Liberal justices did not buy it. “That ship has sailed,” said Justice Sonia Sotomayor.
Justice Ruth Bader Ginsburg agreed, saying the court became involved decades ago when deciding districts had to be fairly apportioned.
“Does one person have one vote that counts equally with others if the impact of her vote is reduced based on her party affiliation?” she asked.
The Maryland case was not new to the justices. In June, they said it was not ready for them and sent it back. In November, a three-judge panel unanimously found that Democrats had unconstitutionally targeted Republican voters in the 6th Congressional District because of their past votes. The legislature had redrawn the district, which previously stretched across the top of the state, to dip down into Democratic strongholds in the Washington suburbs.
The Supreme Court had also sent back the North Carolina case last term, telling a special panel of three federal judges to decide whether challengers in that state had legal standing. The judges said they did and also found that the legislature’s efforts violated constitutional protections of equal protection.
The court noted the comments from a Republican legislative leader after a previous map was struck down as an example of racial gerrymandering that made clear politics was the motive behind the new map.
State Rep.

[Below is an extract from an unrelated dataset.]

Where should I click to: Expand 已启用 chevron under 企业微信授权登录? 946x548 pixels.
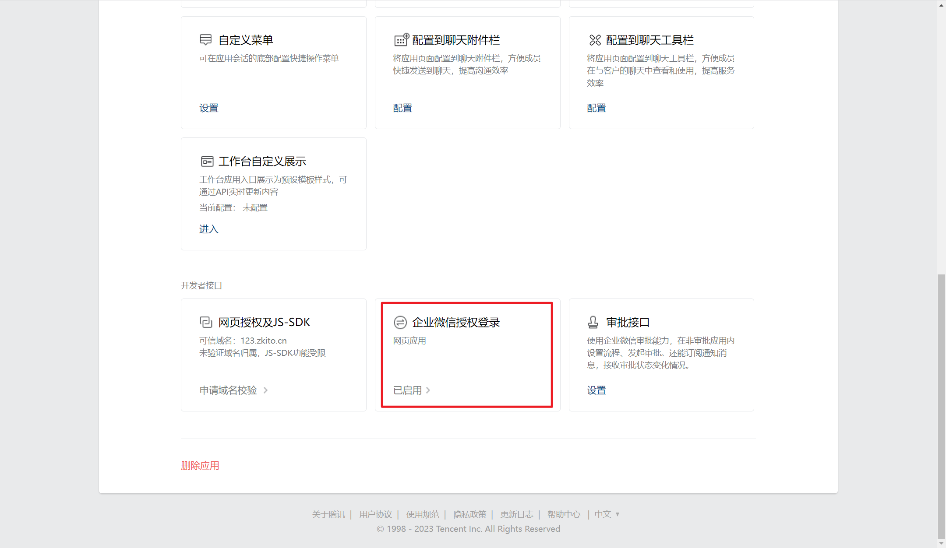point(428,390)
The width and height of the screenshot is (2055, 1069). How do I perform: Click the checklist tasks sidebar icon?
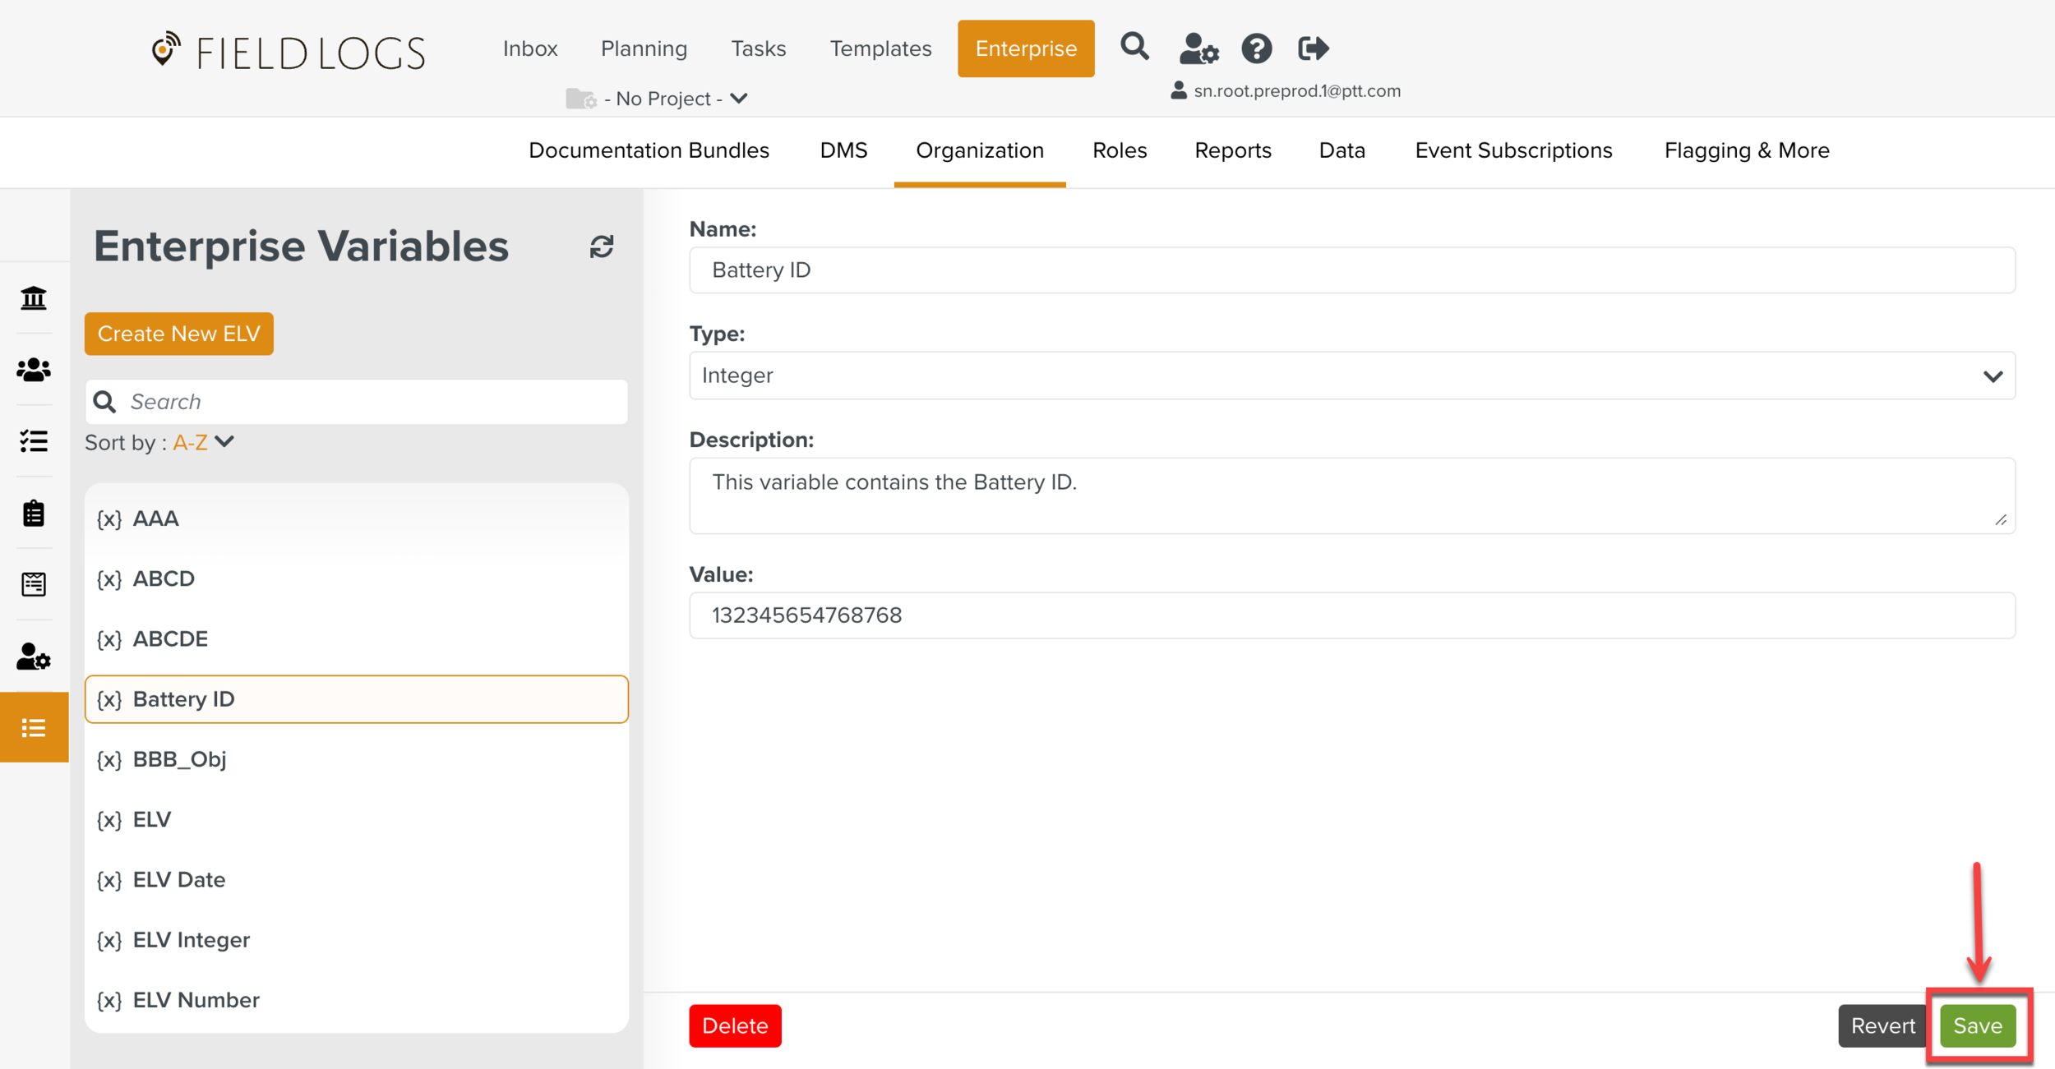pos(34,441)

David Lewis said: “I propose that we draw the maps to give a partisan advantage to 10 Republicans and three Democrats because I do not believe it’s possible to draw a map with 11 Republicans and two Democrats.”
When voters went to the polls that fall, the 10-to-3 outcome was exactly as Lewis had predicted, even though Republican candidates won just 53 percent of the statewide vote. The trend continued in the fall’s elections, although Democrats actually received a majority of votes.
The North Carolina case is Rucho v. Common Cause. The Maryland case is Lamone v. Benisek.
Jennifer Barrios contributed to this report.